> ASSIGNED TASK
In the memoir about O.J. Simpson's death, reproduce the stretch beginning at "The Coffee Bean" and ending with "street blocked off.", substituting "walked" for "jogged".

> PASSAGE

######

A Note on OJ
O.J. Simpson has died at 76.
Some memories:
Sunday, June 12, 1994. My fianceé, Sara — who would soon be wife #2 — and I went to a 7:00PM AA meeting in Westwood. She was the meeting secretary, and I had the coffee commitment.
After the meeting, we went out with a few of our “sponsees” for coffee in Brentwood.
The Coffee Bean and Tea Leaf was on San Vicente Boulevard, barely a mile from Sara's apartment, which sat on the corner of Gretna Green and Bundy Drive. Sara and I drove home -- down Bundy -- around 10:00 that night.
Our best estimate is that we drove past Nicole Simpson's condo only 10 to 15 minutes before she and her friend Ron Goldman were stabbed to death. Nicole lived perhaps 400 yards up the street from Sara; they had mutual friends.
We didn't hear sirens that night. The next morning, we jogged together up Bundy, planning to do our usual run around the Brentwood Country Club. We were redirected by the police, who had most of the street blocked off.
The TV trucks came that afternoon. So very many TV trucks.
Sixteen months later, on a Tuesday morning in October, I did something I'd never done before and would do only twice more in my teaching career: I stopped class to turn on the TV so that we could watch a live event. (The other two occasions: 9/11 and Obama’s first inaugural.) My students gasped when the verdict came down and OJ Simpson was acquitted; a young Black woman shouted "Yes!"; the one older white woman in the class began to cry.
I locked eyes with the prettiest student in my class, a fierce and poised 20 year-old. She mouthed "wow" at me, and I mouthed it back.
That woman is now the mother of my children.
The murders and the trial transfixed a nation. The much-publicized disparity between how Black and white people saw the case drove home the reality that a wound some had thought healed, festered still.
Trial coverage preempted soap operas, and the soaps never recovered. (People discovered they'd rather listen to "experts" prattle about murder and DNA than watch pretend doctors fall in and out of love.) The nation met a lawyer named Bob Kardashian, of whose offspring no more need be said. It is not hyperbole to claim that the OJ Simpson trial changed American culture more than any other event that decade.
Sara and I both enjoyed and lamented the notoriety our street -- there were still actual middle-class people in Brentwood in 1994 -- received. Sara and I would divorce eight months after the not-guilty verdict. Her beautiful art-deco apartment building would be torn down in the mid-aughts, replaced by something taller, more luxurious, and far less interesting.
These are scattered thoughts, of course. What matters is that while OJ has now been gathered to his people, a sweet and lovely son and brother named Ron Goldman went home much sooner, and in the worst possible circumstances. Ron died next to his friend Nicole, a deeply-loved and admired mother, daughter, sister, and friend whose pleas for help had been so often ignored. May their memories be a blessing.

######

Records taken from a dataset:
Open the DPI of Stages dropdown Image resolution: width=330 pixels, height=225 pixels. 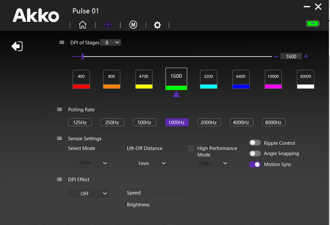pyautogui.click(x=111, y=42)

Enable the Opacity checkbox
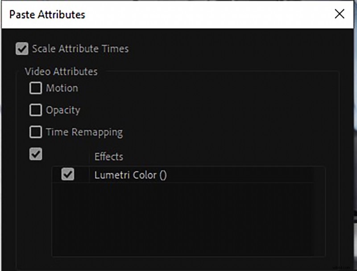[36, 110]
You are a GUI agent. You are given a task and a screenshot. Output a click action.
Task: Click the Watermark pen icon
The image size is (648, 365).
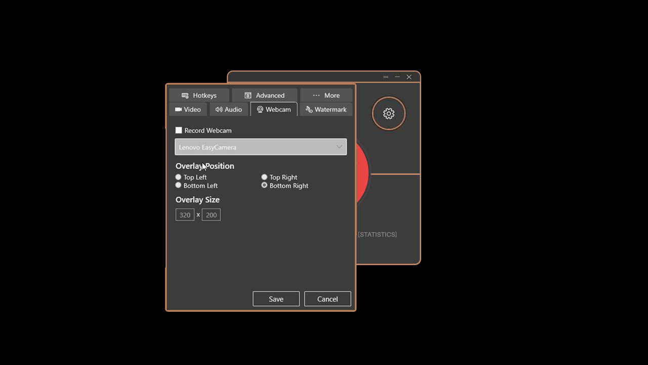309,109
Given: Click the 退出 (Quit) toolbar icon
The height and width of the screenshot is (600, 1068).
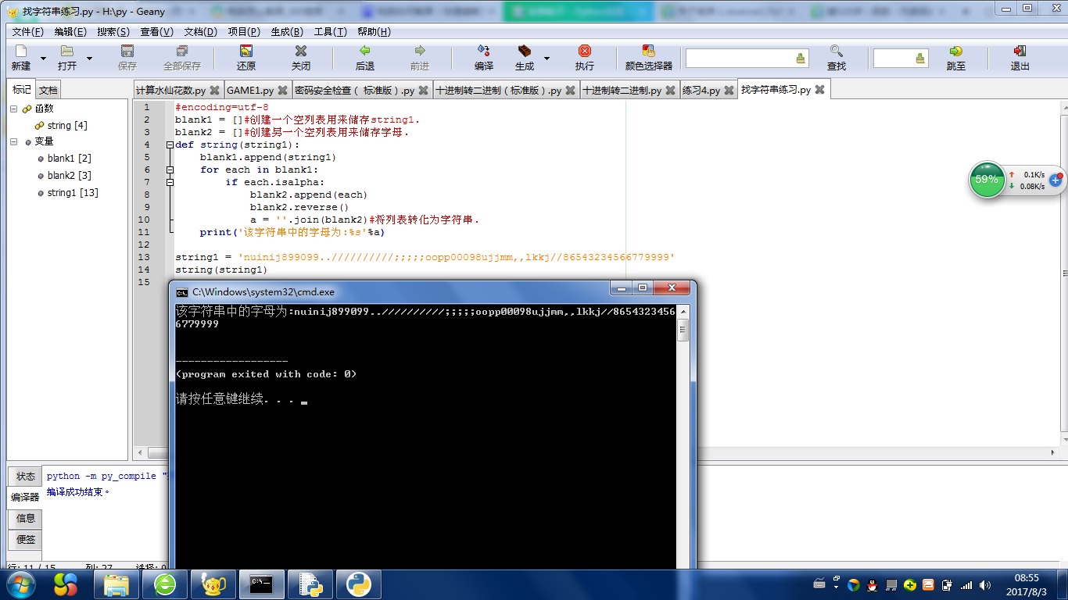Looking at the screenshot, I should (1020, 52).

######

> TASK ANSWER
The Coffee Bean and Tea Leaf was on San Vicente Boulevard, barely a mile from Sara's apartment, which sat on the corner of Gretna Green and Bundy Drive. Sara and I drove home -- down Bundy -- around 10:00 that night.
Our best estimate is that we drove past Nicole Simpson's condo only 10 to 15 minutes before she and her friend Ron Goldman were stabbed to death. Nicole lived perhaps 400 yards up the street from Sara; they had mutual friends.
We didn't hear sirens that night. The next morning, we walked together up Bundy, planning to do our usual run around the Brentwood Country Club. We were redirected by the police, who had most of the street blocked off.